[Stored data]
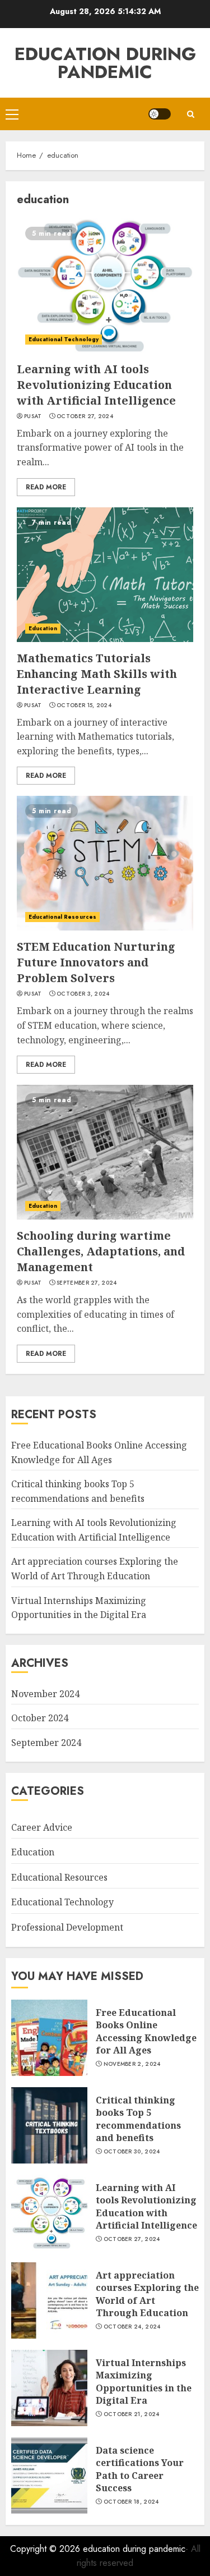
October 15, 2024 (84, 705)
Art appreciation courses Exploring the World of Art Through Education (147, 2294)
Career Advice (41, 1827)
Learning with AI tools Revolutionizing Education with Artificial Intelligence (96, 384)
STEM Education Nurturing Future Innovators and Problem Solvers (96, 962)
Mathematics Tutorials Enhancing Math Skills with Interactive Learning (97, 673)
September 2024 (46, 1742)
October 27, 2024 (85, 416)
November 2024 (45, 1694)
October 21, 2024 (132, 2414)
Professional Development (67, 1927)
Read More (46, 487)
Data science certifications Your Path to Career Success (140, 2469)
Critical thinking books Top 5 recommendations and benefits (138, 2119)
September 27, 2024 (86, 1283)
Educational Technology (64, 339)
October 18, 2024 (131, 2502)
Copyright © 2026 (46, 2548)
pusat (33, 416)
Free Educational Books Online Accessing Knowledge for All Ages (146, 2031)
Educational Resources (62, 917)
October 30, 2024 (132, 2152)
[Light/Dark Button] (159, 114)
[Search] (190, 114)
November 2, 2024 (132, 2064)
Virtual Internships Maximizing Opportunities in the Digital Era (144, 2382)
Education (43, 628)
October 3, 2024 (83, 994)
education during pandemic (105, 63)
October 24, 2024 (132, 2327)
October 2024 (39, 1718)
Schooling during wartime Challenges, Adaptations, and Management (101, 1251)
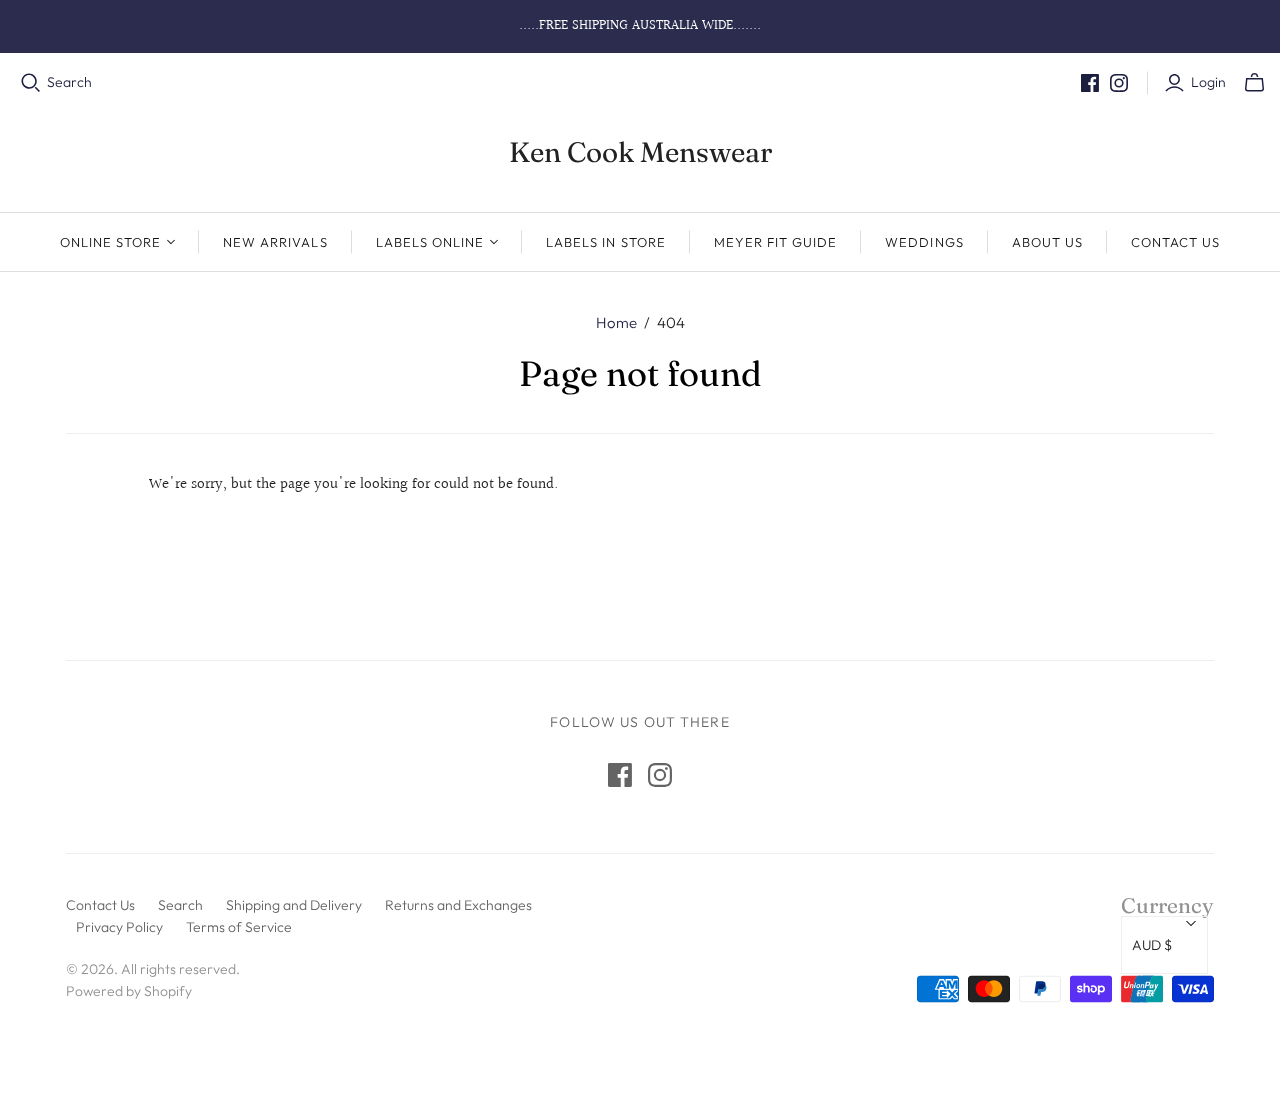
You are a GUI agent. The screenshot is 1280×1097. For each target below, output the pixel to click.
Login (1208, 82)
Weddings (924, 242)
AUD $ (1152, 945)
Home (616, 322)
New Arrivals (275, 242)
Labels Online (430, 242)
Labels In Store (606, 242)
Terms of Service (239, 927)
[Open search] (31, 83)
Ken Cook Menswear (640, 152)
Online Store (110, 242)
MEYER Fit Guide (776, 242)
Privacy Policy (119, 927)
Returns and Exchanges (458, 905)
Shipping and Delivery (294, 905)
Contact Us (1175, 242)
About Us (1047, 242)
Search (69, 82)
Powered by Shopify (129, 991)
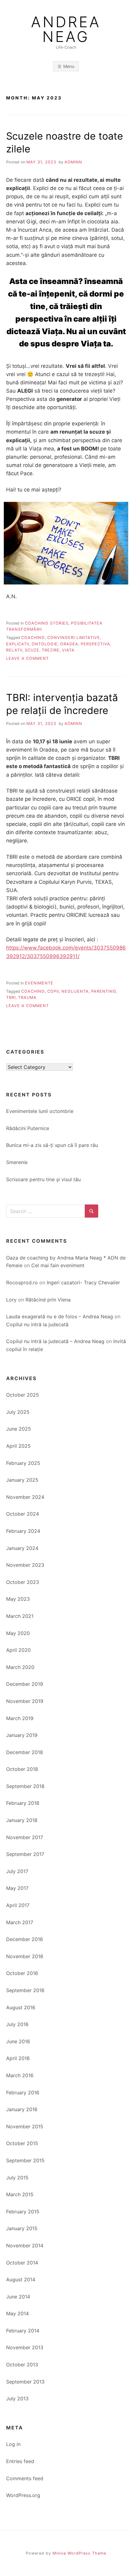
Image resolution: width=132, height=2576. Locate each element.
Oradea (69, 644)
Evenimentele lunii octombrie (39, 1111)
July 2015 (17, 2178)
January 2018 (21, 1820)
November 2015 (24, 2126)
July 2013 (17, 2398)
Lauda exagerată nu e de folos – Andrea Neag (59, 1316)
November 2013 (24, 2347)
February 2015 (22, 2211)
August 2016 (20, 2007)
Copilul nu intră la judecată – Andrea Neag (55, 1341)
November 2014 (24, 2245)
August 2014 (20, 2279)
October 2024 (22, 1514)
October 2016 (22, 1973)
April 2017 (17, 1905)
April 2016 (18, 2058)
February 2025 (23, 1463)
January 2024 (22, 1548)
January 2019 (21, 1735)
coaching (33, 637)
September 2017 (25, 1854)
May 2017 (17, 1888)
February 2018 (22, 1803)
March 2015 (19, 2194)
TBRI (11, 997)
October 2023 (22, 1582)
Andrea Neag (66, 29)
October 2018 (22, 1769)
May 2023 (18, 1599)
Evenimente (39, 983)
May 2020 (18, 1633)
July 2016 (17, 2024)
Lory (11, 1300)
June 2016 (18, 2041)
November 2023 (25, 1565)
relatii (14, 650)
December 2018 (24, 1752)
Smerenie (17, 1162)
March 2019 (19, 1718)
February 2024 (23, 1531)
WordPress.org (23, 2495)
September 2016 (25, 1990)
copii (53, 991)
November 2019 (24, 1701)
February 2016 (22, 2092)
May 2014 (17, 2313)
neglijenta (75, 991)
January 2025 (22, 1480)
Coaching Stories (46, 623)
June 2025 (18, 1429)
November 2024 (25, 1497)
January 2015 (21, 2228)
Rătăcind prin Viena (48, 1300)
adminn (73, 162)
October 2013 (22, 2364)
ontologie (45, 644)
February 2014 (22, 2331)
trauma (27, 997)
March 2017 (19, 1922)
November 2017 (24, 1837)
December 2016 (24, 1939)
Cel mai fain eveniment (57, 1265)
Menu (68, 66)
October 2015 (22, 2143)
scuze (32, 650)
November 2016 (24, 1956)
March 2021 (19, 1616)
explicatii (17, 644)
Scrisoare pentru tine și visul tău (43, 1179)
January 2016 (21, 2109)
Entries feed (20, 2461)
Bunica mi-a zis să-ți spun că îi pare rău (52, 1145)
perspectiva (95, 644)
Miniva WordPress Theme (79, 2553)
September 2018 (25, 1786)
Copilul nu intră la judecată (37, 1324)
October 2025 (22, 1395)
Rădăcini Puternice (27, 1128)
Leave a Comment (27, 658)
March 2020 (20, 1667)
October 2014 (22, 2263)
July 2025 (17, 1412)
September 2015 (25, 2160)
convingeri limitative (73, 637)
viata (68, 650)
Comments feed (24, 2478)
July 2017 (17, 1871)
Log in (13, 2444)
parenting (103, 991)
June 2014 (18, 2297)
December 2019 (24, 1684)
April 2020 (18, 1650)
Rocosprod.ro (22, 1282)
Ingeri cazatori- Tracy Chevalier (83, 1282)
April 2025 (18, 1446)
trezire (51, 650)
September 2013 (25, 2382)
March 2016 (19, 2075)
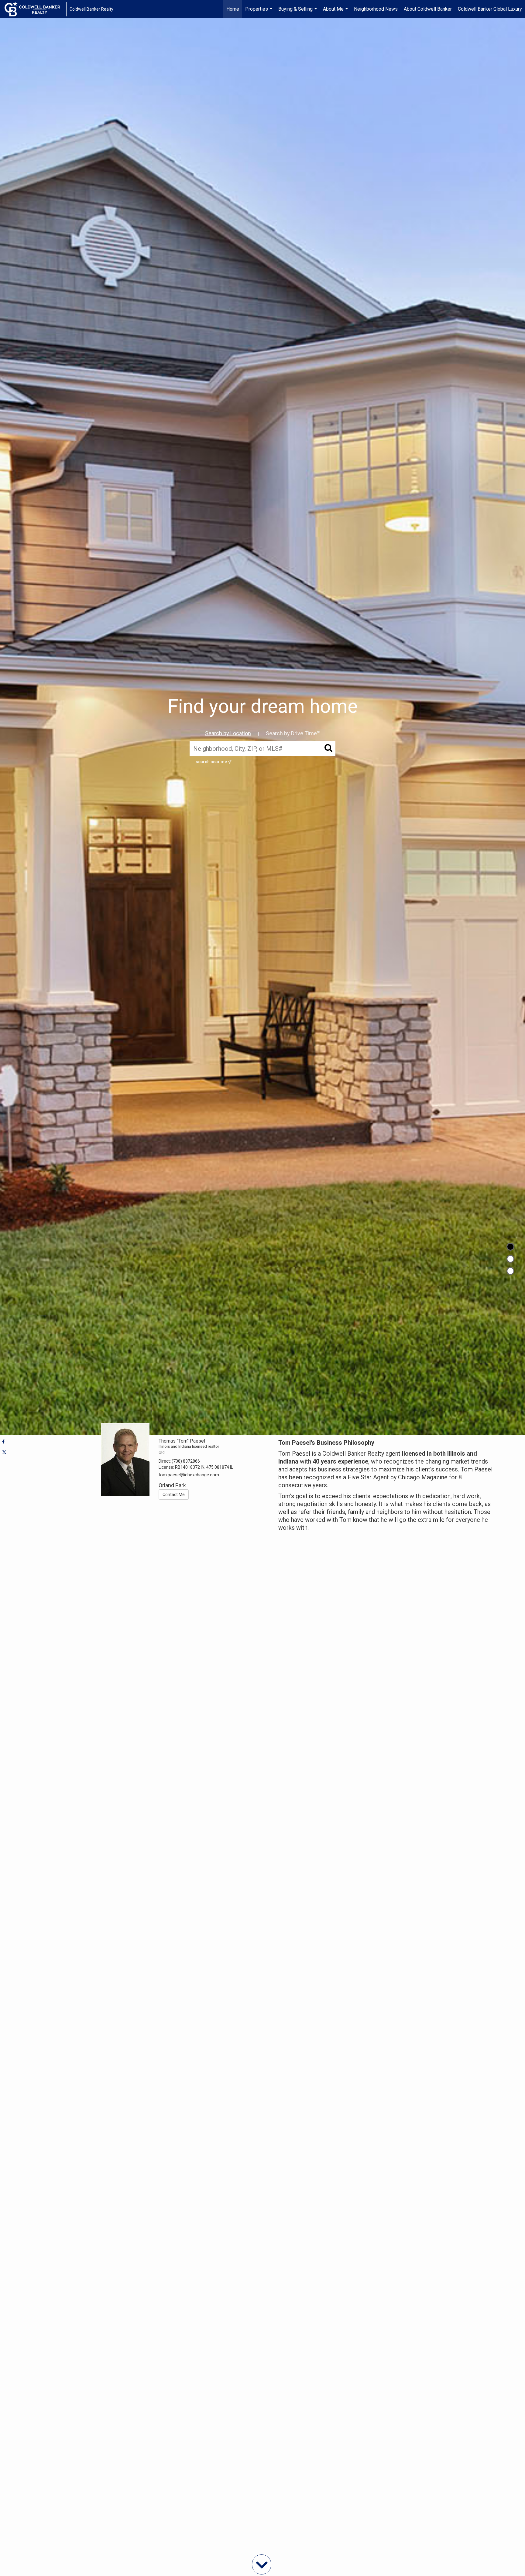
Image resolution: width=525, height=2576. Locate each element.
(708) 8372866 (186, 1461)
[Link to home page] (35, 9)
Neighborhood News (376, 9)
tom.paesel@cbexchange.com (189, 1475)
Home (232, 9)
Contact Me (174, 1494)
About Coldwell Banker (428, 9)
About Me (336, 12)
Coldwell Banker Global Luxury (490, 9)
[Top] (510, 1247)
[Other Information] (510, 1271)
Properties (259, 12)
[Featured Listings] (510, 1259)
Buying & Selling (298, 12)
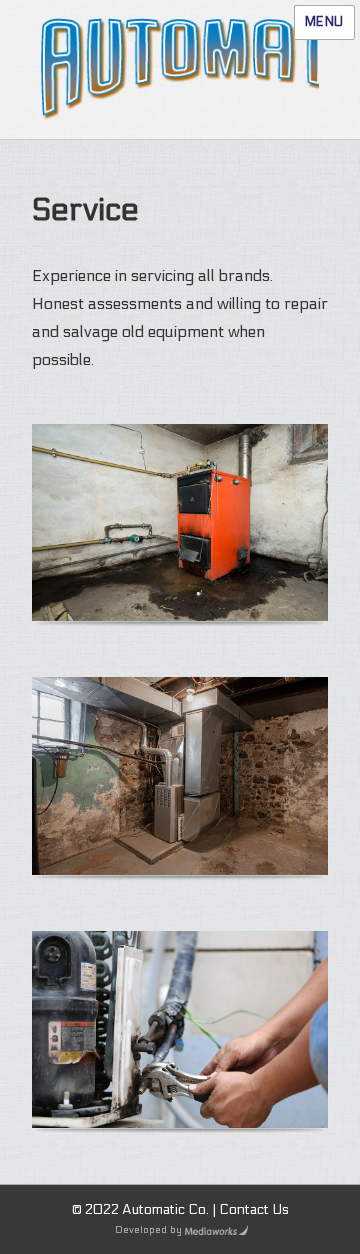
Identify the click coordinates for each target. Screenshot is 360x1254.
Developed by (148, 1230)
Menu (324, 22)
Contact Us (254, 1210)
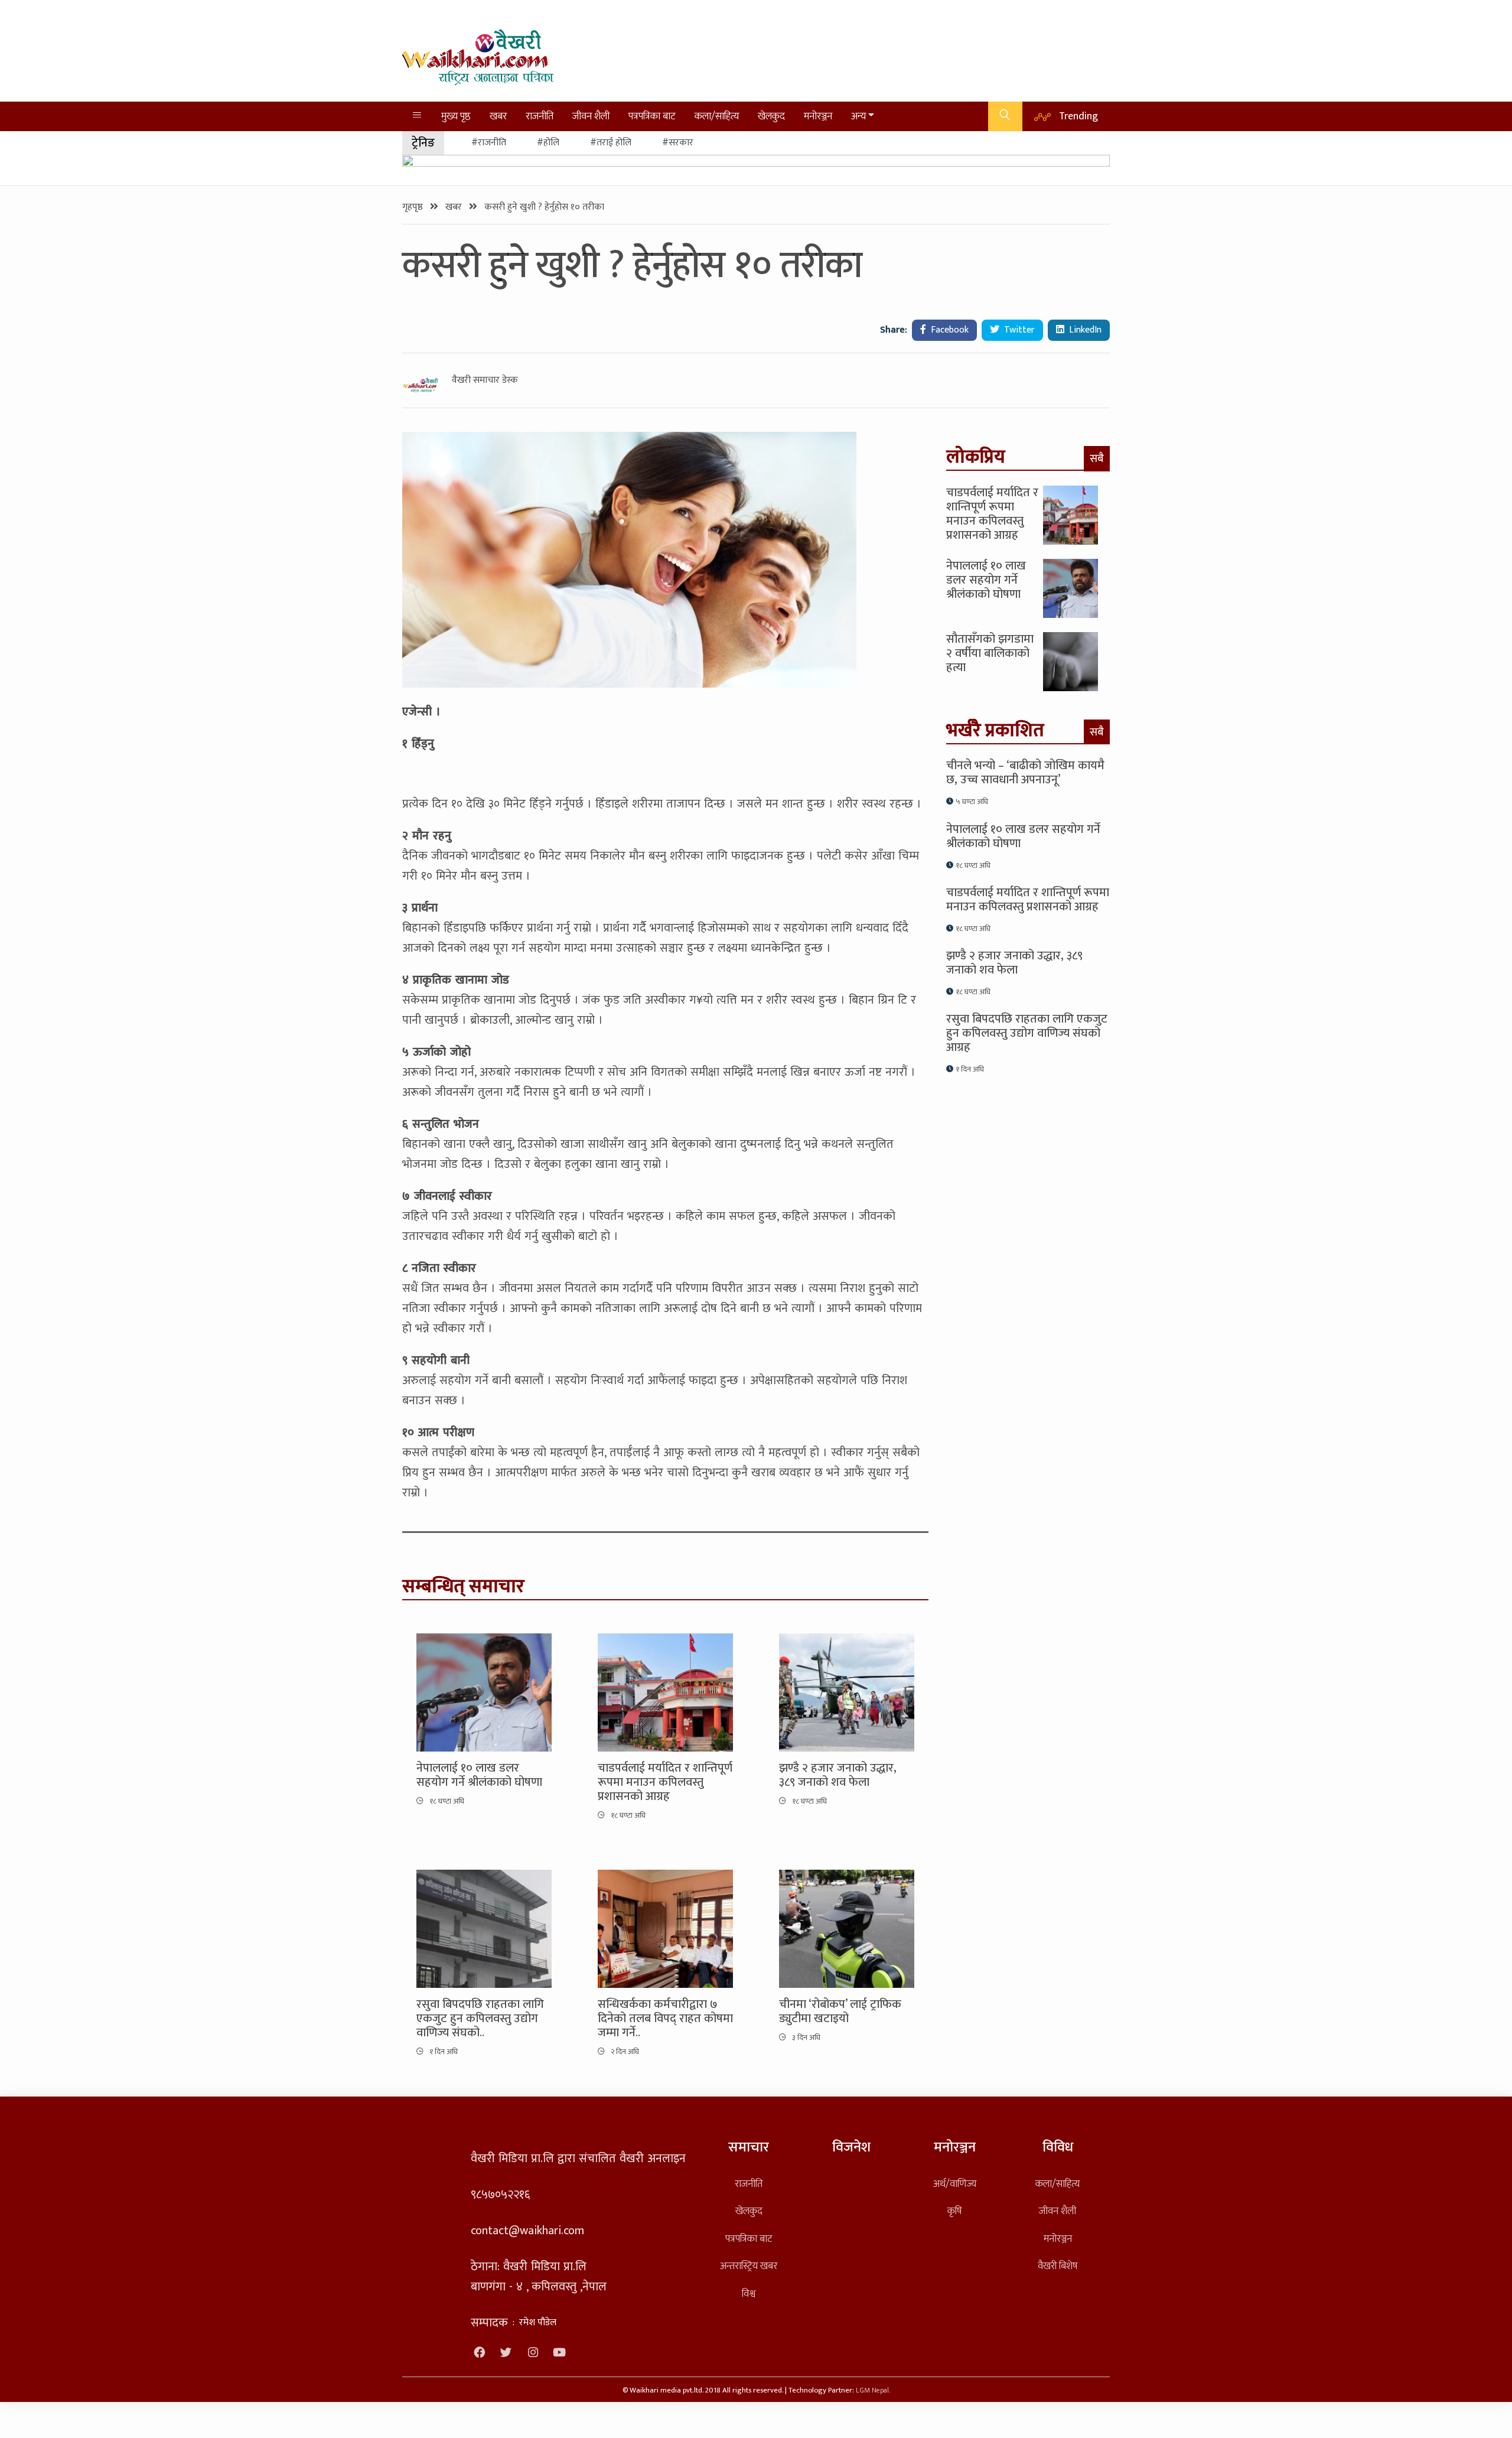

▶ [PROBLEM TO SOLVE]: In the entries above, one line contains "Home (616, 322)" and another contains "Powered by Shopify (129, 991)". Reproduce exactly those two lines and the lines between them, nothing else.

▶ [TASK RESPONSE]:
Home (616, 322)
New Arrivals (275, 242)
Labels Online (430, 242)
Labels In Store (606, 242)
Terms of Service (239, 927)
[Open search] (31, 83)
Ken Cook Menswear (640, 152)
Online Store (110, 242)
MEYER Fit Guide (776, 242)
Privacy Policy (119, 927)
Returns and Exchanges (458, 905)
Shipping and Delivery (294, 905)
Contact Us (1175, 242)
About Us (1047, 242)
Search (69, 82)
Powered by Shopify (129, 991)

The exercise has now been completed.